The Church in The Philippine Modern Society

By Heritier Mesa – 

On October 1st and 2nd, at the beginning of the Mission Month, the Xaverian Missionaries gathered for their regional assembly, here in Manila, at the International Theologate Community. Every year, indeed, this has been a momentous opportunity to review their missionary journey in this country. The guest speaker was Randy David, a very much renowned Filipino sociologist and journalist, professor emeritus at the University of the Philippines Diliman. He conducted the Xaverian meeting for the whole morning of the first day.

Mr. Randy David spoke about Filipino Modernity, i.e. what are the major changes the Philippine society is going through? One may eventually ask what is wrong with the Philippines society? (a question we could apply to every society in the world). In fact, nothing is wrong with the Philippines society and yet, as Mr. David would say, everything is wrong with this society.
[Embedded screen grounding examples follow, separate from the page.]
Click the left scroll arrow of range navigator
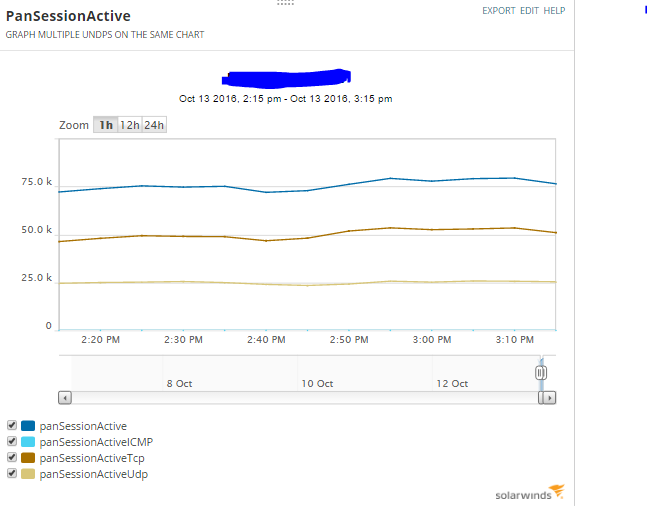The height and width of the screenshot is (506, 647). [x=65, y=398]
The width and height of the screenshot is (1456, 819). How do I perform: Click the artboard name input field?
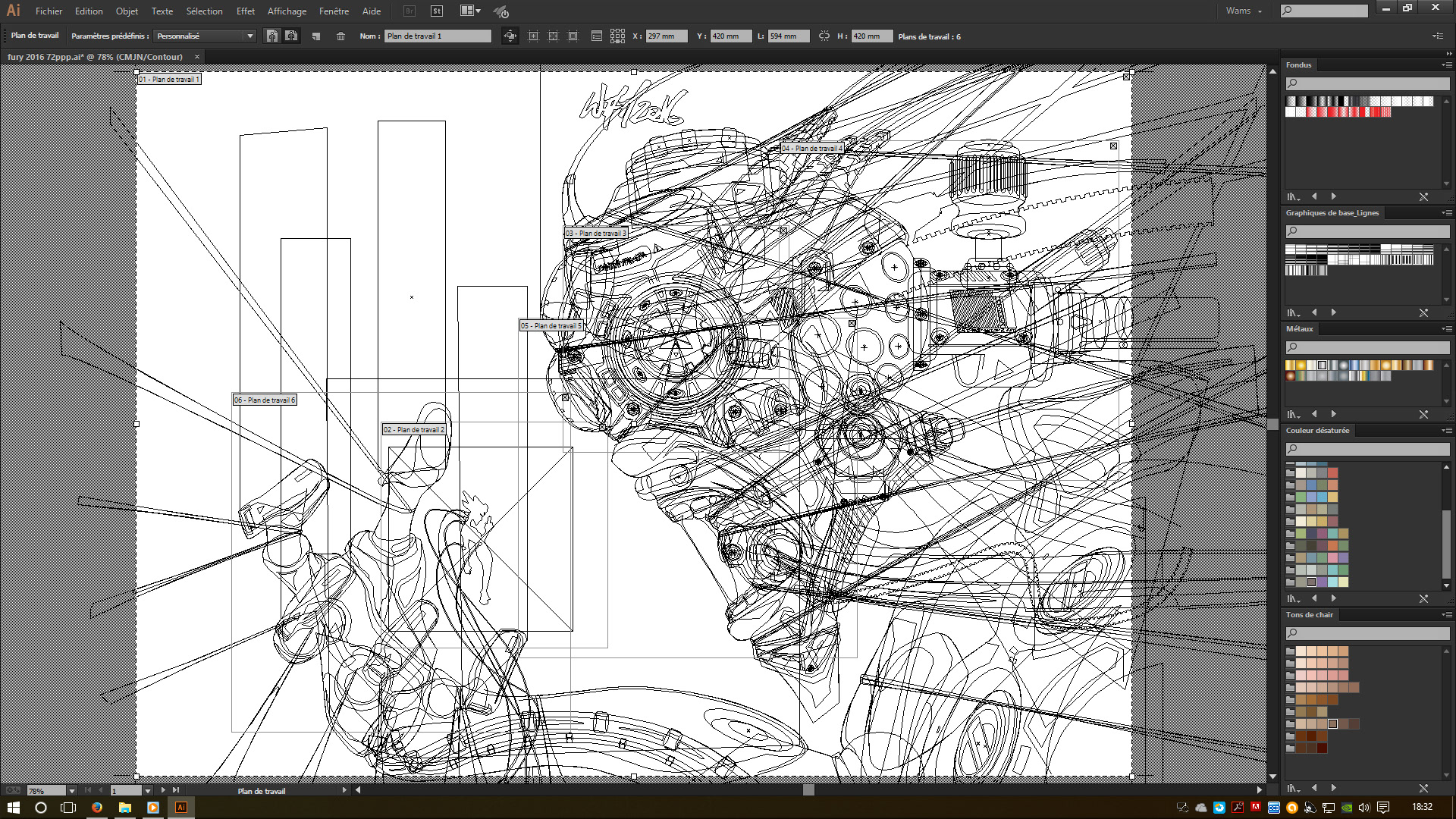(x=437, y=36)
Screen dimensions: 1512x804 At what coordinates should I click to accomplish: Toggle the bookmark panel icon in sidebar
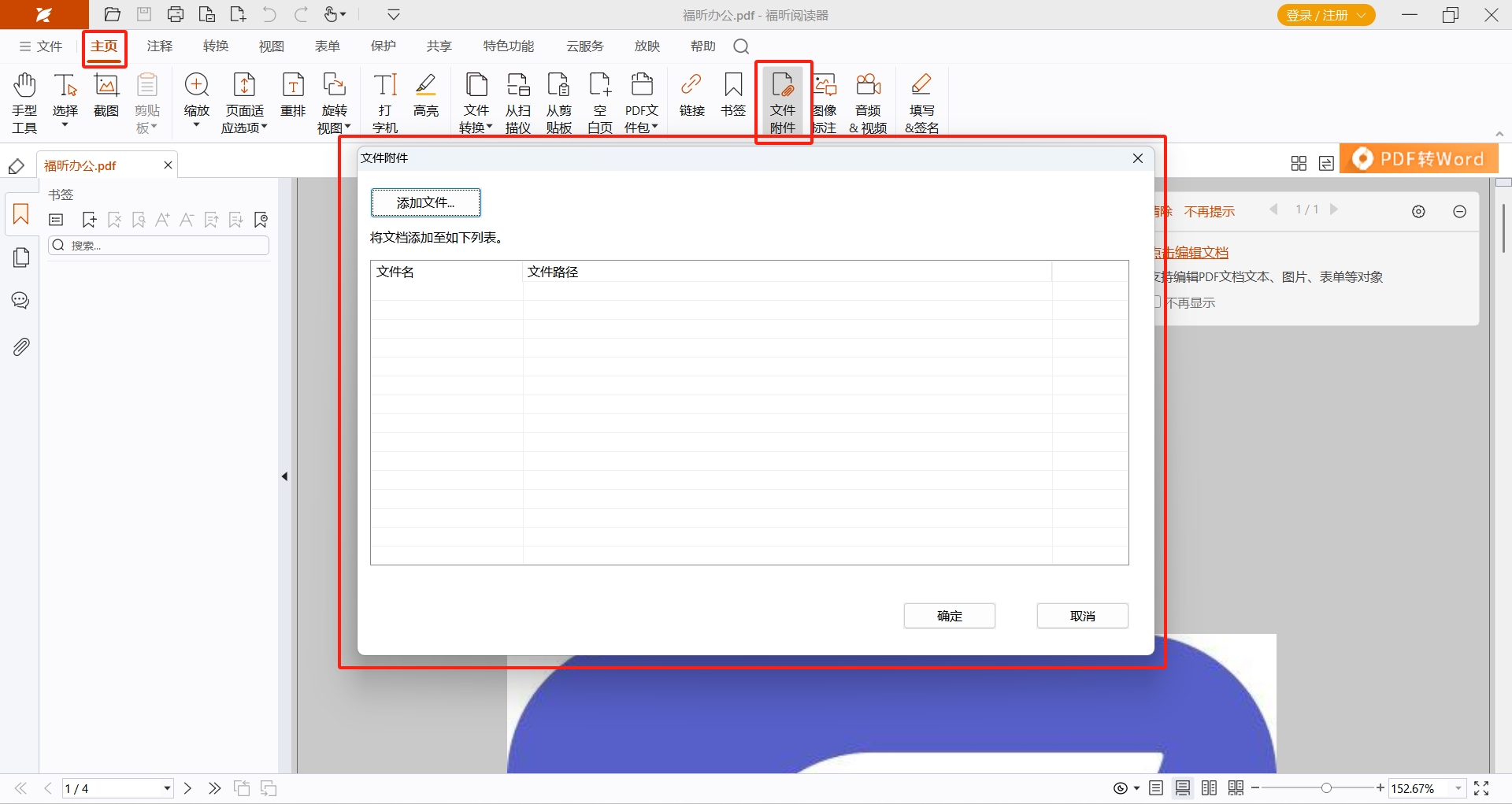coord(21,214)
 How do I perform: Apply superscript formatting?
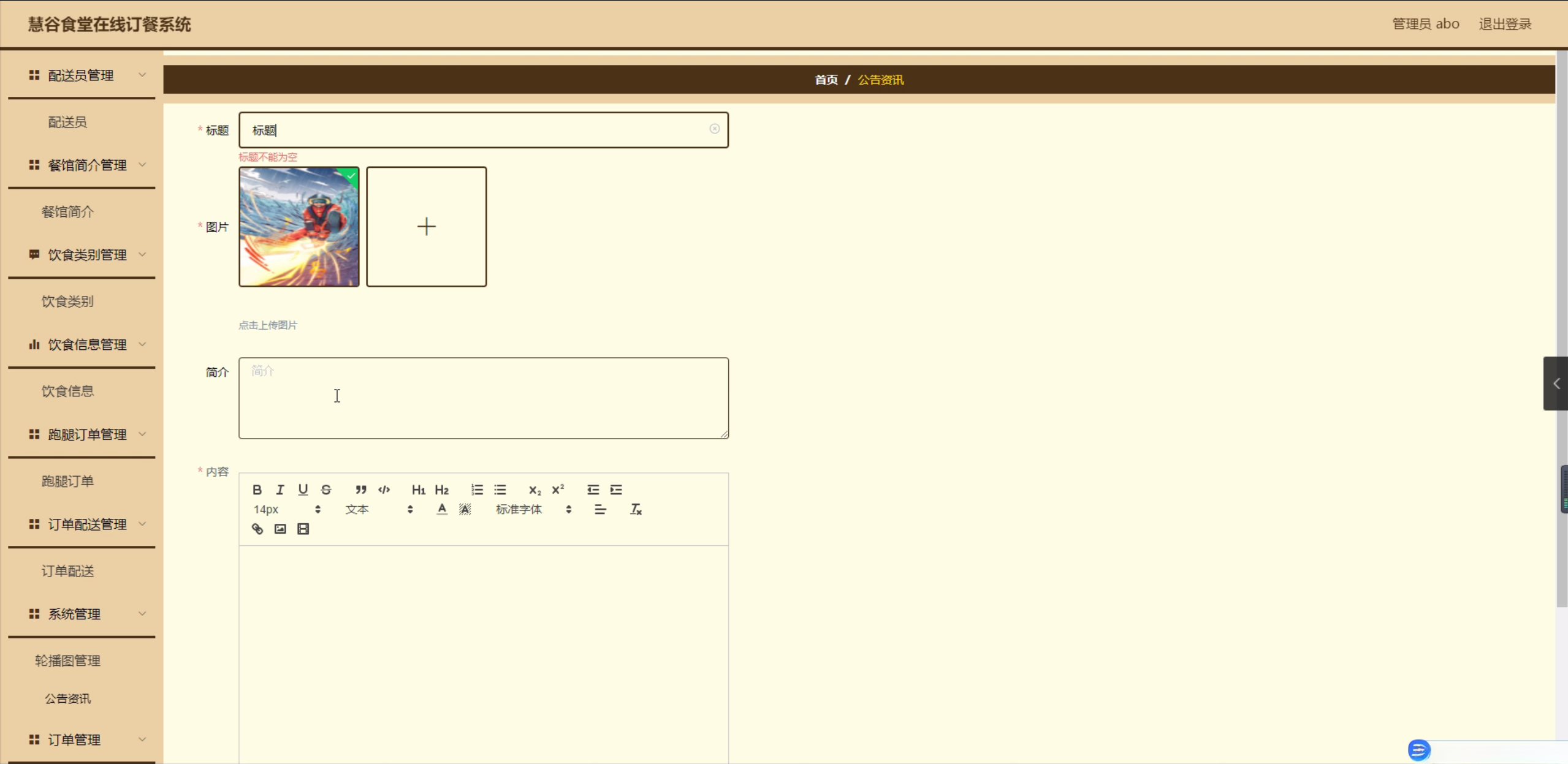[x=558, y=490]
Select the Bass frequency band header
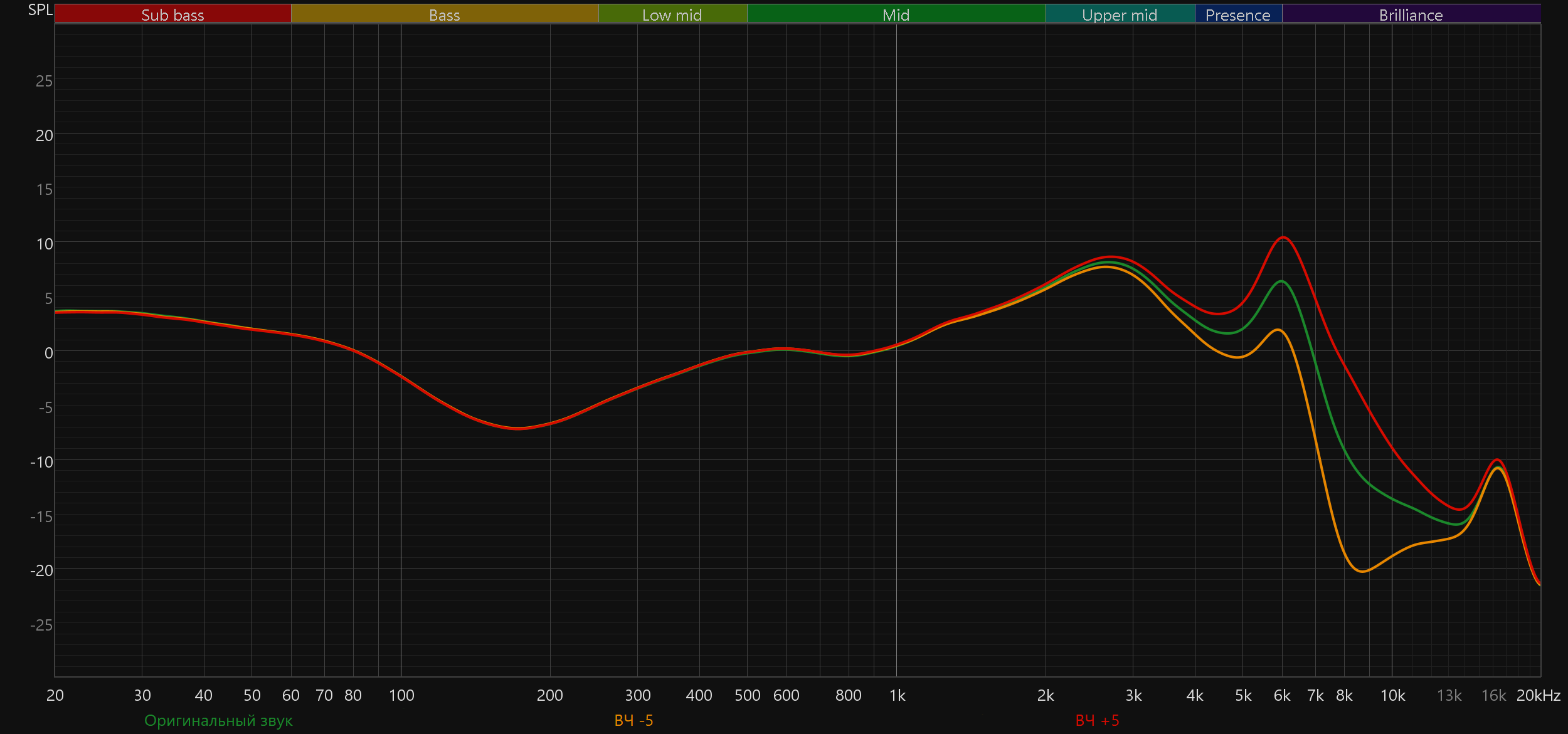This screenshot has height=734, width=1568. pyautogui.click(x=444, y=14)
Like many other developing countries, the Philippines has been struggling for adjustment to the demands of the modern society which is characterized by functional differentiation, as an alternative to traditional societies.  In the modern world, much more attention is given to what one does rather than to what one is. Thus the need of underlining the differenciation of roles and fields in order to avoid conflicting identity and to promote structural development. Today, with the globalization, in the post-colonialism countries, a society or a civilization has to be modern in order to survive.  Obviously, as for many other third-world countries, the cost of this has been heavy to the Philippines. Indeed, this shift from the traditional society to the modern world is not, and has never been an easy task for  many societies.  At the current stage of the process towards modernization, an apparent result is that the country is stuck in the transitional stage, between the two poles. This could be summarized by the famous Antonio Gramsci’s paradigm: “La crisi consiste precisamente nel fatto che il vecchio sta morendo e il nuovo non può ancora nascere” (This is the crisis: The old is dying already, whereas the new cannot be born yet) …and monsters could be born instead! The contradiction or lack of fit between institutions and the “instincts” of people, as well as some dysfunctionalities within the present societal structure might illustrate well this dilemma.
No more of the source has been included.